Nicoya became a legal political, administrative and legal entity subject to the Villa de Bruselas township, controlled by the government of Castilla del Oro. In 1527, the Spanish Crown created the Province of Nicaragua, segregating it from Castilla de Oro, and included the territory of the Kingdom of Nicoya, since it was requested to establish whether the territory of the Villa de Bruselas (located at the southern tip of Nicoya) belonged to the Province of Nicaragua (the new circumscription), or if it remained under the authority of Castilla de Oro, and a Royal Decree of April 21, 1529, resolved the conflict in favor of the Province of Nicaragua, when the Villa had ceased to exist.
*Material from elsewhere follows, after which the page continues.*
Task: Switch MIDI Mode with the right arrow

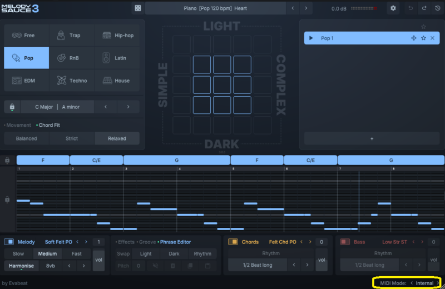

In 1554, the Corregimiento de Nicoya was established, segregating it from the Province of Nicaragua. The Mayoralty of Nicoya became an entity that was directly dependent on the Royal Audience of Guatemala. In 1555, as a result of the war of conquistadors in the viceroyalty of Peru, the Audiencia of Guatemala appointed Coroner of Nicoya to Pedro Ordóñez de Villaquirán. In 1566, Miguel Jiménez Ferrer was named Mayor of Nicoya, becoming the Corregimiento in Mayoralty of Nicoya. Although the Corregidor and the Mayoralty had the same faculties, the difference was that the Corregidor was appointed by the Audiencia, while the Mayor was appointed directly by the King through the Council of the Indies. The High Mayor of Nicoya continued to depend on the province of Nicaragua until 1588.

In 1573, the Province of Costa Rica was officially created to replace the Province of Nuevo Cartago y Costa Rica (1540). In 1576, Diego de Artieda Chirino y Uclés was appointed governor in charge of the three entities: Nicaragua, Nicoya and Costa Rica. This situation was maintained until 1588, when Artieda was deposed by the Audiencia of Guatemala, and autonomy was granted to the three entities separately. Between 1588 and 1593, Nicoya enjoyed political autonomy, both in Nicaragua and Costa Rica.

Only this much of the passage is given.